As far as the Church condemning it thirty years later, The Church apologized for the inquisition hundreds of years later. Does that make it less wrong. The Church has condemned it, it is a controversial issue, the law of double effect could be used, so was it a legitimate use of the law of double effect.

That has been weighing on the Church’s mind, could these weapons be used morally. And now the answer is, no. The weapons did target civilian populations, and these people, while helping the war effort, were non-combatants.

Also to say they would have fought man woman and child against us had we invaded is false. The germans did fight with children against us, the japanese may well have had we invaded, but we did not invade, they were not combatants. We know the plan of the military was to have everyone fight, but that does not mean we can indiscriminately kill because they would have been combatants if we had invaded. Had the Japanese invaded the US, most would fight against them, does that mean that the japanese could morally bomb indescriminately?

A lone Raven
 
Being involved in industry does not make you a combatant in Catholic teaching.

Only arms bearing does.

The idea that industrial employees and farmers is part of Clausewictz’s total war theory; it is decidedly un-Catholic.
Can’t blow up a gun factory? Or a railroad yard? Or a munitions loading pier? Or an ammunition ship? How about the Ho Chi Minh Trail?
 
Can’t blow up a gun factory? Or a railroad yard? Or a munitions loading pier? Or an ammunition ship? How about the Ho Chi Minh Trail?
only if you say “Mother May I” and make sure that no civilians are within 50 miles of your target.
 
Can’t blow up a gun factory? Or a railroad yard? Or a munitions loading pier? Or an ammunition ship? How about the Ho Chi Minh Trail?
You’re citing examples of arms.

A whole city isn’t a weapon of war.

It’s actually qutie easy to draw the distinction…you just listed direct attacks on weapons themselves. But the fact that attacks on those weapons are legitimate in a war doesn’t mean that any attack on any place is legitimate.

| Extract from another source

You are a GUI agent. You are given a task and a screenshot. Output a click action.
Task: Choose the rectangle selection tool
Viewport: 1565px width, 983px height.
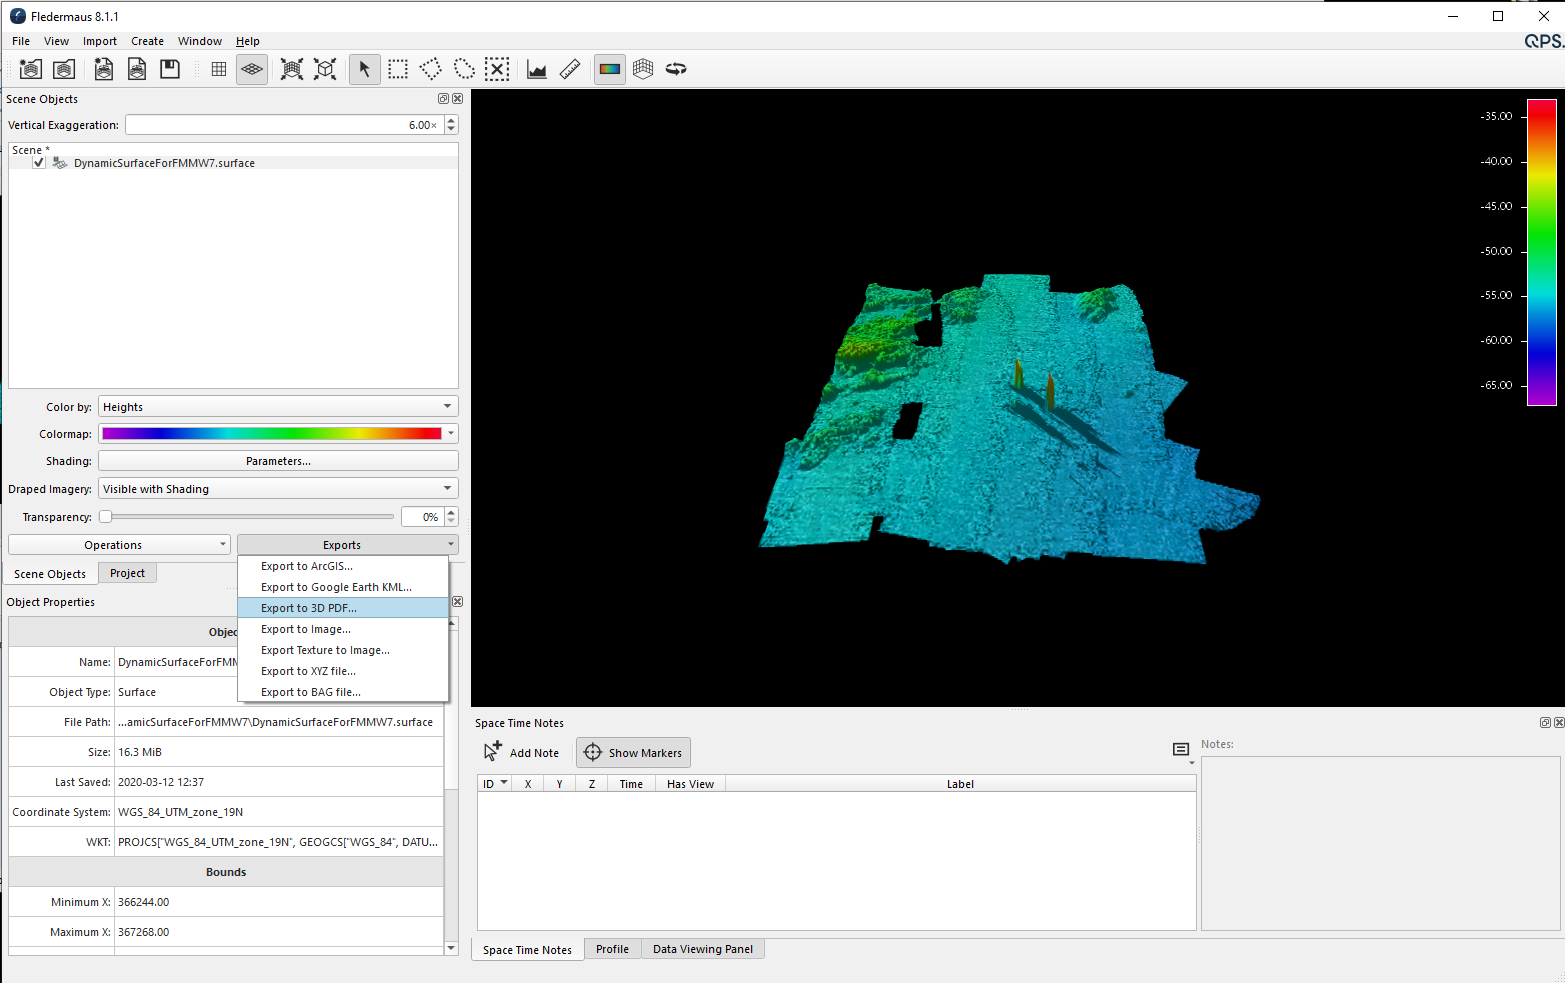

A railyard with weapons in it, for example, would be a fair target. A railyard that ferries civilians to office buildings for work would not be such a target.
 
You’re citing examples of arms.

A whole city isn’t a weapon of war.

It’s actually qutie easy to draw the distinction…you just listed direct attacks on weapons themselves. But the fact that attacks on those weapons are legitimate in a war doesn’t mean that any attack on any place is legitimate.

A railyard with weapons in it, for example, would be a fair target. A railyard that ferries civilians to office buildings for work would not be such a target.
And guess who works in all of those places Al Masetti used in his example? Civilians. So is it now immoral?
 
Ok, guys,
I am going to reword something I have already said. If the same things had been done in a different way would it be morally permissable. If you had shot every one of the people at point blank range would it be permissable. If we hearded them into gas chambers would it be permissable. Is it the weapon itself, and the fact that they were instantaneously vaporized what makes it permissable.

As far as how people could inform their conscience during those thirty years, that is what the just war theory is for. This goes against just war theory, and that is what we are arguing. Just war is not the quickest nor the easiest way to win a war, but that is not what the Church was concerned with, it was concerned with morals, and how to morally fight a war.

A lone Raven
 
I was 23 once 🙂 Jimmy Carter was President.

I think the dropping of the atomic bombs on Hiroshima and Nagasaki (plus the invasion of Japanese-held Manchuria by 1.5 million Soviet troops the same week) was the only thing that could shock the Japanese military into surrendering.

Now imagine that Truman had not authoised using the bombs. We would be here debating “was it moral for Truman to allow 5 million US and 20 million Japanese deaths during the invasion (just picking numbers here) when he had the means at hand to end the war right away?”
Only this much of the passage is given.